Preciosas palabras para una mascota en el cielo

Tamara Sánchez

Cartas de amor para perros fallecidos

Advertencia: si tienes o has tenido perro alguna vez en tu vida, vas a sentirte muy identificada con todo lo que vas a leer a continuación. Porque cuando un perro llega a casa revoluciona nuestro mundo por completo. Desde el mismo momento en que entra por la puerta, jamás volvemos a ser los mismos. Porque él nos cambia (siempre a mejor), nos enseña a sacar nuestro lado más humano, más cariñoso, más noble.

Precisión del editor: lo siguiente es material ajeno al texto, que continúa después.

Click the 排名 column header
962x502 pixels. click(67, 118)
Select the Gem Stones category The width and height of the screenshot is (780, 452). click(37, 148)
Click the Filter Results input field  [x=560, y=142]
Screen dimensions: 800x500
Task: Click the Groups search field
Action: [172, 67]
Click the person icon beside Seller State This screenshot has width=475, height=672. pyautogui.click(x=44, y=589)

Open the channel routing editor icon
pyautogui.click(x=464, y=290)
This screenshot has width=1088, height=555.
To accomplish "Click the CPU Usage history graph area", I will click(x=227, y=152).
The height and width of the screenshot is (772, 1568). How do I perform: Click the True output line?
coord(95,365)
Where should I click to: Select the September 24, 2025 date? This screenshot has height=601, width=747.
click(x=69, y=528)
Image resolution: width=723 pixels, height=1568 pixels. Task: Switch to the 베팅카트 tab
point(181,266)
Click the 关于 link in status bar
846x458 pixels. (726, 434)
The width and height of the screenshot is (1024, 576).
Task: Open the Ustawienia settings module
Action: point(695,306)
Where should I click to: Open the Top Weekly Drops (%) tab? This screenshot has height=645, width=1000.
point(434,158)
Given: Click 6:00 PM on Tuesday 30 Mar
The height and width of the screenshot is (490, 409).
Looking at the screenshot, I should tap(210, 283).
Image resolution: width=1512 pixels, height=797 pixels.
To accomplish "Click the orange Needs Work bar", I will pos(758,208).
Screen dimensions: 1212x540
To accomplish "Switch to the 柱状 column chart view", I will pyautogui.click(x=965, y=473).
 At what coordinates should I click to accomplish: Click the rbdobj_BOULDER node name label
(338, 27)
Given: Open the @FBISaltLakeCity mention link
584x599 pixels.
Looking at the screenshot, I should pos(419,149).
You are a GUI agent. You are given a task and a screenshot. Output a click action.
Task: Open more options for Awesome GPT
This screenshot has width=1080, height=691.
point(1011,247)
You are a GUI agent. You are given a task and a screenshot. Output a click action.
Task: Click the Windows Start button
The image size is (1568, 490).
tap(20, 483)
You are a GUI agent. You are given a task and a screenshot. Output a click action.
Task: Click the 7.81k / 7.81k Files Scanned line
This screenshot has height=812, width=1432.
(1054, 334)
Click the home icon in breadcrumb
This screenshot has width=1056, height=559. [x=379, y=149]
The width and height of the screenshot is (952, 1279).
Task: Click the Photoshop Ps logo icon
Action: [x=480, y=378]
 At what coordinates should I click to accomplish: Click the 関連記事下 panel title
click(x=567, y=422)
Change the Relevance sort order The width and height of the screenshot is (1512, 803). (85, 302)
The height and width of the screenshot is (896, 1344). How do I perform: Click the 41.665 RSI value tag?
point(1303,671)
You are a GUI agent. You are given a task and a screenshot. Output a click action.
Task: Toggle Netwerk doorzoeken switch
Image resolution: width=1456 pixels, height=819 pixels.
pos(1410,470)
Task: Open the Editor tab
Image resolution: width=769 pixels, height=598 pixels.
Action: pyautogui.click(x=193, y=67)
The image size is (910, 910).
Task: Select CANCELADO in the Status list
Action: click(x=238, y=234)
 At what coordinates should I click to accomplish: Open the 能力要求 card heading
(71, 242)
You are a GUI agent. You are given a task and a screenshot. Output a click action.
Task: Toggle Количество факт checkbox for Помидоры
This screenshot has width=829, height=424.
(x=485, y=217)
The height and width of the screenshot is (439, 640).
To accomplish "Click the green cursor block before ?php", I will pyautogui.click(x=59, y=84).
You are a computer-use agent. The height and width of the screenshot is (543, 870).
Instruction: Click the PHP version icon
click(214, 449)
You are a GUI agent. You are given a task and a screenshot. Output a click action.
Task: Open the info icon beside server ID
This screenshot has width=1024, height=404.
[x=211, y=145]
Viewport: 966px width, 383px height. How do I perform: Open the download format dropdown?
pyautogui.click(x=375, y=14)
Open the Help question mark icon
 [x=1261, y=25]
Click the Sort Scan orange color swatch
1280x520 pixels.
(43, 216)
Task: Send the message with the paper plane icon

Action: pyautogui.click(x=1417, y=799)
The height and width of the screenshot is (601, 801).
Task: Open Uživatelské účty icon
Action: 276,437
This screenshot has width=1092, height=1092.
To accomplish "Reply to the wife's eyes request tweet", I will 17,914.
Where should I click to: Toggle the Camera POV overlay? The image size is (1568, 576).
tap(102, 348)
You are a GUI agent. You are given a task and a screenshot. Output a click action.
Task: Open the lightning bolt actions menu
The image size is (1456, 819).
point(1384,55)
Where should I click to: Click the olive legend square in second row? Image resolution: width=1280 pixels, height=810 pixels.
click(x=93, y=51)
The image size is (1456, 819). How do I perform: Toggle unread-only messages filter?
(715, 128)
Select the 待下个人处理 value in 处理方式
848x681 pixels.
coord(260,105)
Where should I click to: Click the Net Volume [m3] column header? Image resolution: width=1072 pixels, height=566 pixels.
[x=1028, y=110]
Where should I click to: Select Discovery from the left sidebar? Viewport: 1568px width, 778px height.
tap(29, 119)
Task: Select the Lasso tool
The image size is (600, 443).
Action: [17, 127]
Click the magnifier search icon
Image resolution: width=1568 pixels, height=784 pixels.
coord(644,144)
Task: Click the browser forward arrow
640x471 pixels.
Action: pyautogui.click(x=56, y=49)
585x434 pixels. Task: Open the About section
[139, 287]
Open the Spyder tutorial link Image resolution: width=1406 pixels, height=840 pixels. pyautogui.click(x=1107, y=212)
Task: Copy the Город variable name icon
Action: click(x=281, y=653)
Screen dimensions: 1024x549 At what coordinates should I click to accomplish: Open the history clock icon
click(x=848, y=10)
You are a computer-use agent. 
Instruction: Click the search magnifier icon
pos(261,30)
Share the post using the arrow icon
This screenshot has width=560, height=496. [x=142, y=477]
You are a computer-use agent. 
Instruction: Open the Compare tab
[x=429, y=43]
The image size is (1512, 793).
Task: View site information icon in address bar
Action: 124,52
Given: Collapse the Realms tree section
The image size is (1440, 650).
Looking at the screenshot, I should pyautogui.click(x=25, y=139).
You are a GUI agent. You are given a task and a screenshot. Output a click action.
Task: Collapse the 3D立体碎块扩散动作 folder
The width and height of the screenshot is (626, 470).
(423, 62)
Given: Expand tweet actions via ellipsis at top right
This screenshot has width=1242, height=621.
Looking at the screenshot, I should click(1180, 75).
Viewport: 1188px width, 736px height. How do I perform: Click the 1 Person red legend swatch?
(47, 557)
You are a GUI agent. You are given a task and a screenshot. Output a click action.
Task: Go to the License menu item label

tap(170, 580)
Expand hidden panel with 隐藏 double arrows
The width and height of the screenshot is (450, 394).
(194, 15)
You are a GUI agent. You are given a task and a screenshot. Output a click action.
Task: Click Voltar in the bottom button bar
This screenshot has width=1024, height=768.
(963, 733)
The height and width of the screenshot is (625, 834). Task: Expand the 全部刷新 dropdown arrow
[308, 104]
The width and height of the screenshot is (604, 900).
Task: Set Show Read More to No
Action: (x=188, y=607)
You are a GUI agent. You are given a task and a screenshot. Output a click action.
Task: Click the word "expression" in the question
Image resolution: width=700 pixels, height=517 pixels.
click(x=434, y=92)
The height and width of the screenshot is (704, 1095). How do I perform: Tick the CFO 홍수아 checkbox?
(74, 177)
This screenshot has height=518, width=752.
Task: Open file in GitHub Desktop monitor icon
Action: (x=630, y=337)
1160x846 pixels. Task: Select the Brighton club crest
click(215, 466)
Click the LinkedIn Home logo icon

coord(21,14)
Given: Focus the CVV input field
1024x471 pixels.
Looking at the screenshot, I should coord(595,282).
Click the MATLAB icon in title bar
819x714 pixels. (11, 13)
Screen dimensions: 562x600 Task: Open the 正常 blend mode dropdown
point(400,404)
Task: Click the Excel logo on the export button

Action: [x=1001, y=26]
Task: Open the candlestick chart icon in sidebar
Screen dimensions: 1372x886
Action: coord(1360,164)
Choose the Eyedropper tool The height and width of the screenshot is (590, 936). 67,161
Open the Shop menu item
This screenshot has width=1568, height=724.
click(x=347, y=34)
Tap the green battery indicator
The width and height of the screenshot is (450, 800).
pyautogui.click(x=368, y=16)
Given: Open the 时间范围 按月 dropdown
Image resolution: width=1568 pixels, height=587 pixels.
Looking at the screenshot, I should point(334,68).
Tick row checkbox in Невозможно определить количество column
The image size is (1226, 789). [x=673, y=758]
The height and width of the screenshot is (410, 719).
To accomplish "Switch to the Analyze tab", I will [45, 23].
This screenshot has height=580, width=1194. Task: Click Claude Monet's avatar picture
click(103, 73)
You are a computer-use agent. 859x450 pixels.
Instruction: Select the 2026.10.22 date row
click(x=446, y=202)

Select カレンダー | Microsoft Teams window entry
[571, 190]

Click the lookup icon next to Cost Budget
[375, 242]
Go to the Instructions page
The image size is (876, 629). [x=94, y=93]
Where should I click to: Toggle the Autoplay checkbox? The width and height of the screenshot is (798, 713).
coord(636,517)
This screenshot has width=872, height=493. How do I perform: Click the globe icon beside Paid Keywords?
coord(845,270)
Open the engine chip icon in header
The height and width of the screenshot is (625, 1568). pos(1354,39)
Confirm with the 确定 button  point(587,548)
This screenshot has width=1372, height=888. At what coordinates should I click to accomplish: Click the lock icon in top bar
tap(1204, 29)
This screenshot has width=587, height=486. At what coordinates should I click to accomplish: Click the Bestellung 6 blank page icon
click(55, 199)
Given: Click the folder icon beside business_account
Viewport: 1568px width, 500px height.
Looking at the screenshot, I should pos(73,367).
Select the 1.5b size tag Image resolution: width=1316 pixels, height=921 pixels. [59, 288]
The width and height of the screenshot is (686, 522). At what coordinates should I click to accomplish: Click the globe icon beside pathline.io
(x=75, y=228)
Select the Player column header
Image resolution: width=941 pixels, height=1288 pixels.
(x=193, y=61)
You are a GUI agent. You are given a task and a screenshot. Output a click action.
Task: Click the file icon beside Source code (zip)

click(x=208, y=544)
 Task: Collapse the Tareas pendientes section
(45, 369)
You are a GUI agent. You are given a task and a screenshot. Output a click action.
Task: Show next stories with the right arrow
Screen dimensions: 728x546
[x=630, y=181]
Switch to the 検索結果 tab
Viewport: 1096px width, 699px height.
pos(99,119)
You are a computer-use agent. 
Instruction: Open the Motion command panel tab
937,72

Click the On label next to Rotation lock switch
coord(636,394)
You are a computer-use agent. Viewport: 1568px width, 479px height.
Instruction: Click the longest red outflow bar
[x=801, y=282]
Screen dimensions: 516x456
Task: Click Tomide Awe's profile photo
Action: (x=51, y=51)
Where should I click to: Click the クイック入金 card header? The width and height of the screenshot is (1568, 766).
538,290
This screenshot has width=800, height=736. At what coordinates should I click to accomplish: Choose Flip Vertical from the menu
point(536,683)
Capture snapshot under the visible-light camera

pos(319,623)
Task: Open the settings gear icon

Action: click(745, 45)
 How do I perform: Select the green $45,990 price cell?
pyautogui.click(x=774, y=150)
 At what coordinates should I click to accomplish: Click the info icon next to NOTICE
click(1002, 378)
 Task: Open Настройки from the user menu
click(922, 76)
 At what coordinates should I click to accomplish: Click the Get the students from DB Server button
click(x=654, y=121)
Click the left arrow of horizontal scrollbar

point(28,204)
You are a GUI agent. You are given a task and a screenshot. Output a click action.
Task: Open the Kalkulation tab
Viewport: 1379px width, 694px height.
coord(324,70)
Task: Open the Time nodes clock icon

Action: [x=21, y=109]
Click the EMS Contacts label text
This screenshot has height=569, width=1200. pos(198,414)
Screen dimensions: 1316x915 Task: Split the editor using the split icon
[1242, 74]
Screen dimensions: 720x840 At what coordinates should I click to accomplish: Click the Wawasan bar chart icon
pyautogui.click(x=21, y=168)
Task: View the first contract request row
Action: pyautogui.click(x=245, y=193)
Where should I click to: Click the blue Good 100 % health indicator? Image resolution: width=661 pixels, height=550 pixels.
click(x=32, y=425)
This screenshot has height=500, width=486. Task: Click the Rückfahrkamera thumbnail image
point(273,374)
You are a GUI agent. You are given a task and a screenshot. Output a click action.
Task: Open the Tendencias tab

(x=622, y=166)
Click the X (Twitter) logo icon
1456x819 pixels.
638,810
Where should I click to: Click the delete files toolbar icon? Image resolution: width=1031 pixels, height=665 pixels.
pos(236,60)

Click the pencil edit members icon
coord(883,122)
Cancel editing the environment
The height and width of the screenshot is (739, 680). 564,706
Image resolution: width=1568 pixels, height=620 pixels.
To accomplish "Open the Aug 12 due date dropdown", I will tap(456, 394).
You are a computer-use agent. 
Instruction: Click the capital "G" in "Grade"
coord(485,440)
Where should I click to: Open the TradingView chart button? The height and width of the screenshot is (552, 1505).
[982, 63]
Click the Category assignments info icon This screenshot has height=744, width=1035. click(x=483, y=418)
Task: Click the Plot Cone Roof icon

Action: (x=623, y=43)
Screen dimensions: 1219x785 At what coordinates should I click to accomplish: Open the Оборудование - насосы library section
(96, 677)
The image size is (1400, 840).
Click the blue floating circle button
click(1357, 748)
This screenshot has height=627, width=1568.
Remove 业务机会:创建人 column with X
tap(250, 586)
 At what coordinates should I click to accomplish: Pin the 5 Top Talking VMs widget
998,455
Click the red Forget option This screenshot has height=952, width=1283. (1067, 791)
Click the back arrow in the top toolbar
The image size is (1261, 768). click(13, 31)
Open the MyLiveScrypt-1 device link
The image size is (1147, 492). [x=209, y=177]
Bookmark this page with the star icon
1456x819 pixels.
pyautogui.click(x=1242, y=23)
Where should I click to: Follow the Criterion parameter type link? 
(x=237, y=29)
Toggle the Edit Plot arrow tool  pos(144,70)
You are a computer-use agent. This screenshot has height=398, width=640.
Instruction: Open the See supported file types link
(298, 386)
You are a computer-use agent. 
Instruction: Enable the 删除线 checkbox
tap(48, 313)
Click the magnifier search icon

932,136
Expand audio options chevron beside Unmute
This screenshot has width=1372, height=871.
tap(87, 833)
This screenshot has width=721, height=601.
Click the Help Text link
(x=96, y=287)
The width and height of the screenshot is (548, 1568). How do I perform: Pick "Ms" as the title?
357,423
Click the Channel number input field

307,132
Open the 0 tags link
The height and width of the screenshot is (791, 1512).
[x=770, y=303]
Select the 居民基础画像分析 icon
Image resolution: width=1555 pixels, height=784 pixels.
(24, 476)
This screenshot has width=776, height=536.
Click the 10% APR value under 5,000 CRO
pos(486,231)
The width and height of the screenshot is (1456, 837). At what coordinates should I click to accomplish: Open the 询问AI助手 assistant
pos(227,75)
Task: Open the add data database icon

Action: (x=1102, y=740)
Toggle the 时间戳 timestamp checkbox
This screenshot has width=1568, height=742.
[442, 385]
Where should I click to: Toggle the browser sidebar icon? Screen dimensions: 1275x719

No cabe ninguna duda de que una vida junto a un amigo canino es una vida feliz. Ojalá fueran eternos, ¿verdad? La peor parte viene cuando tienen que partir… Cuando las puertas del cielo se abren para recibirles y nosotros nos quedamos aquí desolados sin su presencia, con un enorme vacío, y echándoles de menos a cada segundo. Por todo esto, hoy, en Diario Femenino, queremos rendirles homenaje a todos esos peludos que dejaron una gran huella en nuestro corazón. Porque, por experiencia, sabemos lo mucho que duele perderles. Hemos escrito con mucho cariño estas emotivas cartas de amor que puedes dedicar a tu perro fallecido. Aunque él ya no esté, su recuerdo te acompañará por siempre. Descansad en paz fieles amigos...

Índice de contenidos

Conmovedoras y preciosas cartas de amor para los perros que ya están en el cielo

No nos vamos a engañar. A veces incluso queremos más a nuestra mascota que a personas de nuestra propia familia. Y es que ese alma inocente nos acompaña allá donde vamos y nos es siempre fiel. Esto va por vosotros amigos peludos:

+ Modelo de carta 1: siempre en mi corazón

Carta 1 para tu perro fallecido

Esta mañana me he levantado y no estabas. Todavía no me acostumbro a que no me despiertes con tus lametazos en la cara pidiéndome alegremente comida. Cuántas veces he refunfuñado por ello (en el fondo eras mi despertador favorito) y cuántas veces me he sentido la persona más afortunada de la tierra por tenerte en mi cama meneando enérgicamente la cola con esa adorable sonrisa con dientes que se te ponía cuando por fin abría los ojos y te acariciaba. Me llenabas de alegría y de vida. Gracias a ti empezaba los días con la máxima motivación.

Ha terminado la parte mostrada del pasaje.